In his youth, Dillemans was a keen cyclist and footballer, and his love for boxing began in the 1970s. ‘Thanks to the fights and the charisma of Mohammed Ali.’ More than twenty years ago he started to box himself. ‘I was 37 at the time, and I was an avid smoker. I went through purgatory. I couldn't hide. In the ring, I learned to die. I was stressed. Who wasn’t? Even Tyson was afraid. All the black boxers turned white when he looked at them…’ Nowadays, the Raging Bull of Belgian painting keeps himself in shape with tightrope walking.

Unlike most of his colleagues, Dillemans also pays attention to the barbaric aspects of the sport

Because Dillemans has fought himself, he is able to perfectly portray the power of each movement and the drama of a fight using his own experiences. ‘Just like a boxer - even if he is naturally talented – has to practice every punch meticulously and learn to master every mechanism before he can successfully transfer what he has learned in the ring – so must a painter study technique. A boxer who neglects his technique is beaten. It works the same way in art.’

Over the course of his more than 40-year career, Dillemans has immortalised hundreds of athletes, scientists, artists, musicians and writers. The key is always his admiration for exceptional people from the most diverse of areas. The way in which he portrays champion fighters under the harsh spotlight in the ring, shows the noble art has nothing playful, nothing graceful. ‘It's not so much about pictures or stories as it’s about form and emotion’, he says. What counts is the jolt of muscles and intellect, the clash of bodies. When I paint bodies, I get closer to my heart, and I always try to paint as close to the heart as possible.’ Under Dillemans’ brushwork, the ring becomes a figure of speech for the dramas that boxers experience over the course of their careers. The rough strokes and the lighting evoke the bloody or blooming atmosphere of the battle scene.

The champion fighters on some of Dillemans’ canvases are no longer recognisable. All that remains to be seen is fighting torsos blasting each other with ‘punches that destroy city walls’ (copyright Mike Tyson), dissolving into an abstract blur. The layers of colour are applied with an energy that overwhelms the surface of the canvas. Details in the anatomy are accentuated, as the artist references his indebtedness to the old masters. ‘Look at Rubens and The Descent from the Cross’, he says. ‘Look at how he works magic on muscles and tendons. Christ was just an alibi for him. Those old masters painted muscular bodies to showcase their knowledge of anatomy. In my work, the figures wear gloves and shorts, but that's the only difference. Ultimately, it is about portraying all the facets of the body as accurately as possible. And no other sport lends itself better for that than boxing.’

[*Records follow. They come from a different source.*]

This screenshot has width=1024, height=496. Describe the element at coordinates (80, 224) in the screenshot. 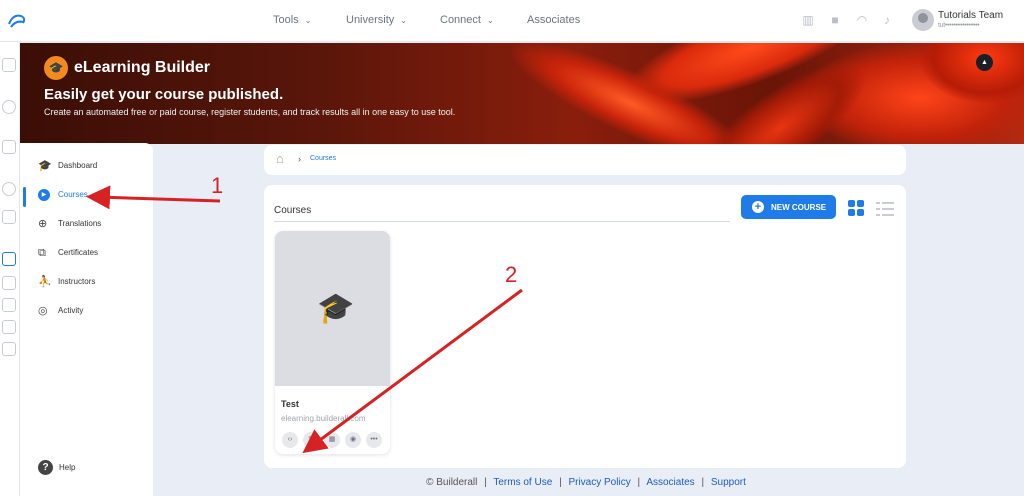

I see `sidebar-item-label: Translations` at that location.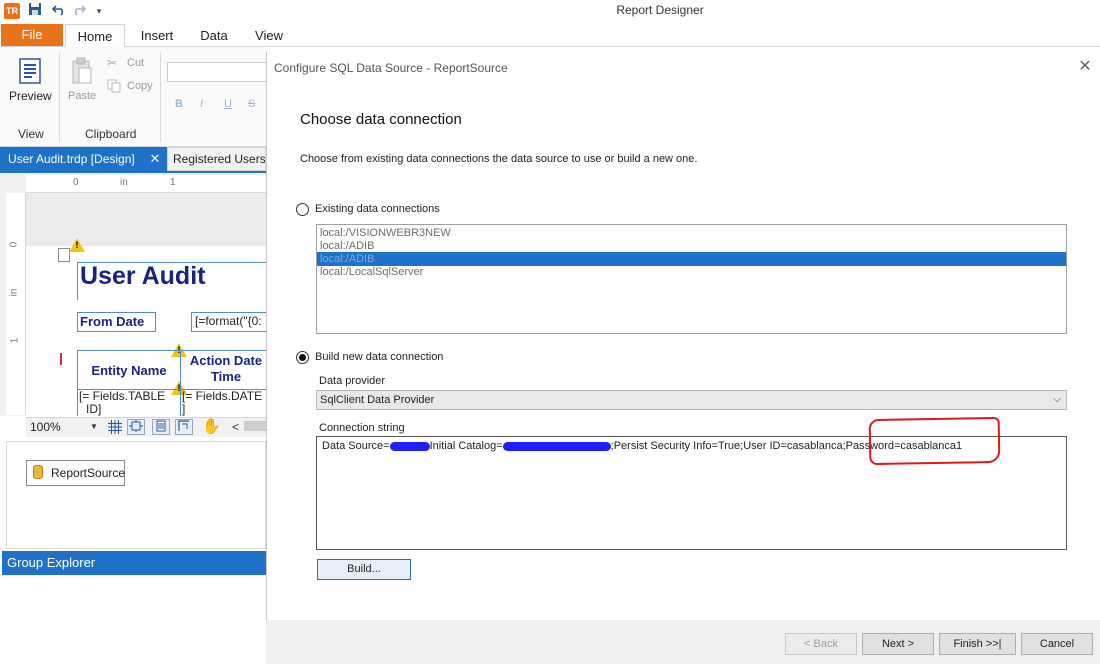 This screenshot has width=1100, height=664. What do you see at coordinates (146, 220) in the screenshot?
I see `page-margin` at bounding box center [146, 220].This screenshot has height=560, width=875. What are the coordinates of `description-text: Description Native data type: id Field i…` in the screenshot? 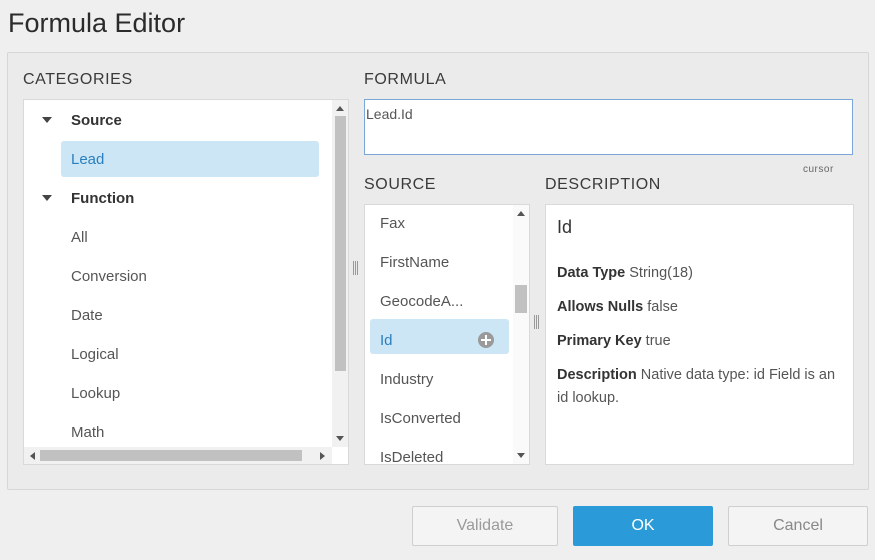 It's located at (702, 387).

Sometimes pain and disillusionment burst out from the paint, like in the portrait of Joe Frazier after the Thrilla in Manila fight against Mohammed Ali, or the painting of Floyd Patterson after his defeat against Sonny Liston. Snapshots of ravaged, humiliated boxers with faces like maps of blood, bruises and lumps. In the documentary that Sam De Graeve and Luc Lemaître made about him, Dillemans emphasises that he doesn’t want to make nice paintings. ‘I want to make something that is crushing, devastating, something that even throws me. Sometimes I get close.’